Baca berita tanpa iklan. Gabung Kompas.com+

Kisah Pilu Depi, Bocah 9 Tahun, Tegar Menemani Ayah yang Lumpuh

Kompas.com - 28/07/2019, 08:24 WIB
Dani Julius Zebua,
Robertus Belarminus

Tim Redaksi

KULON PROGO, KOMPAS.com – Sakijo (59) menggeser tubuhnya sambil merambat dalam posisi duduk dari kursi panjang ke dipan tempat tidur ruang depan dalam rumah ukuran 5x5 miliknya. 

Bekas penyadap nira kelapa asal Dusun Tangkisan 3, Desa Hargomulyo, Kabupaten Kulon Progo, Daerah Istimewa Yogyakarta, itu menderita lumpuh separuh badan dari pinggang ke kaki.

Hal itu menyebabkan hari-harinya diisi dengan merambat dalam posisi duduk dari kursi ke kursi, atau dari kursi ke dipan.

Pada ruang depan yang berfungsi sebagai ruang penerima tamu itu, ada Putri Depi Nur’aini (9), anaknya semata wayang.

Depi, begitu gadis kecil berkulit langsat itu dipanggil, tengah menyapu lantas mengeluarkan ember bekas cat yang sudah dekil dari bawah dipan.

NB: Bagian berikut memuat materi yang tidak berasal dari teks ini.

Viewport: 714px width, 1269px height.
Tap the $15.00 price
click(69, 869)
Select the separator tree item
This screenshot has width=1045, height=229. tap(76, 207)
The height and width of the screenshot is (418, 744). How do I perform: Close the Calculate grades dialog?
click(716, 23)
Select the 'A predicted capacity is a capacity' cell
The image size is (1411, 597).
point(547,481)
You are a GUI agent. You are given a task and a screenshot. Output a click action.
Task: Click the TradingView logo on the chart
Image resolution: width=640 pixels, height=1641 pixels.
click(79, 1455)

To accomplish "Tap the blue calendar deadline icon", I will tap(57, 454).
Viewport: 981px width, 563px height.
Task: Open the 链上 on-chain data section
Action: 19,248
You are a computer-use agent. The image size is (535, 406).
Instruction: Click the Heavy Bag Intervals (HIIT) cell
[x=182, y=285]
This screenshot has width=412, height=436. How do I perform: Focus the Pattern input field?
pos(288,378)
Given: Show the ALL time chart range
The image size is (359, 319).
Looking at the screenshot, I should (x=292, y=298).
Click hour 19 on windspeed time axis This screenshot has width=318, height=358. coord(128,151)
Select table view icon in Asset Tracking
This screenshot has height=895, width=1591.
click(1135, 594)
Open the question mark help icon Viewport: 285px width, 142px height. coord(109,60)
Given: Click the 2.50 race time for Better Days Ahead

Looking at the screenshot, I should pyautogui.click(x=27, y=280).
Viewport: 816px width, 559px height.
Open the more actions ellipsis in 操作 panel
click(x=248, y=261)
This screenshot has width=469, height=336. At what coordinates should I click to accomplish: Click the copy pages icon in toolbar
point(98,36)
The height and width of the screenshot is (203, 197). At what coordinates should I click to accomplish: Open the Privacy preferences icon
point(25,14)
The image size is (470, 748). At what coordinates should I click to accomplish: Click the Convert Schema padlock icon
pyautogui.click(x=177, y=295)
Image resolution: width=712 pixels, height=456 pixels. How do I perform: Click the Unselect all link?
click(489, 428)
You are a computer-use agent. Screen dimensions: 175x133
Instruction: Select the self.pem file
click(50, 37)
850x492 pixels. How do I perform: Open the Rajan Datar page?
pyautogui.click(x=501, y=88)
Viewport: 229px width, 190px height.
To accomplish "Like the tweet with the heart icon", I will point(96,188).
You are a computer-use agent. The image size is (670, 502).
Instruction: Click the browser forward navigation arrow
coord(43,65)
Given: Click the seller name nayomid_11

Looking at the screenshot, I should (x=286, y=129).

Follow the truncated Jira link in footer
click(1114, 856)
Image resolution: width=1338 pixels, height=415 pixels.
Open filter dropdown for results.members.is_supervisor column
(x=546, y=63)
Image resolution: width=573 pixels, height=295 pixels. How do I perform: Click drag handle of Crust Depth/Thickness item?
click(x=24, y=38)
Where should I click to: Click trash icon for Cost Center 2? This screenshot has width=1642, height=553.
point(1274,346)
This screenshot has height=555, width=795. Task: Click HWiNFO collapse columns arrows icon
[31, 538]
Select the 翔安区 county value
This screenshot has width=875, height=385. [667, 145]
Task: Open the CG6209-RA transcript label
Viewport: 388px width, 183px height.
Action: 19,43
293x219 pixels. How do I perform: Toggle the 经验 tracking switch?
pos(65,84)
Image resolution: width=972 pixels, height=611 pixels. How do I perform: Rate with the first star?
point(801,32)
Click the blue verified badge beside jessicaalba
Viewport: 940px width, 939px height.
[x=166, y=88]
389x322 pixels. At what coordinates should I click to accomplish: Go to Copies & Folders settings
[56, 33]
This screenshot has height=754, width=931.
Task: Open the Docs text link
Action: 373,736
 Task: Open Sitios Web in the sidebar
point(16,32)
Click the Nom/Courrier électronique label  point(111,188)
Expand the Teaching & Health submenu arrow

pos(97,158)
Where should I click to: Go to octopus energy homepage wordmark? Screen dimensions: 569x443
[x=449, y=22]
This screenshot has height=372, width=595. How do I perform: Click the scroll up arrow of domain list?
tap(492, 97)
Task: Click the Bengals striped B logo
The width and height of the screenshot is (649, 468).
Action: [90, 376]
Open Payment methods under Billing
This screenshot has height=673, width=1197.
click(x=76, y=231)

Tidak banyak yang diucapkan Depi. 

Baca juga: Hilang Semalaman, Seorang Penyadap Nira Tewas di Bawah Pohon Kelapa

Bocahe purun (anaknya bersedia),” kata Sakijo, di rumahnya, Sabtu (27/7/2019).

Depi tidak pernah menolak ketika diminta membantu ayahnya, yang kini hidup dengan keterbatasan. 

Depi menginjak bangku kelas 4 sekolah dasar yang jauhnya sekitar 30 menit dari rumah mereka dengan jalan kaki.

Seperti kebanyakan anak-anak, Depi memang suka bermain. Namun, gadis kecil itu tidak menolak di saat Sakijo memerlukan bantuan.

Jatuh dari pohon

Sakijo mengalami lumpuh sejak ia jatuh dari pohon kelapa setinggi 8 meter pada pertengahan Agustus 2018 silam.

Ia tak lagi sanggup berdiri sejak itu. Posisi duduk adalah posisi paling tegak dari dirinya saat ini.

Rembetan mawon (hanya bisa merambat). Boten saget (tidak bisa berdiri). Kaki ini sangat sakit dipakai berdiri,” kata Sakijo. 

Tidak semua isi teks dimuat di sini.